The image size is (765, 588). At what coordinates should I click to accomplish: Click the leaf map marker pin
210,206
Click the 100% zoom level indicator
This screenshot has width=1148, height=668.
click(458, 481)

### Instructions to follow
Transcribe the entries exactly, and make each line match the original.

### Your response
The image size is (765, 588). At what coordinates should I click to accomplish: Click the leaf map marker pin
210,206
Click the 100% zoom level indicator
This screenshot has width=1148, height=668.
click(458, 481)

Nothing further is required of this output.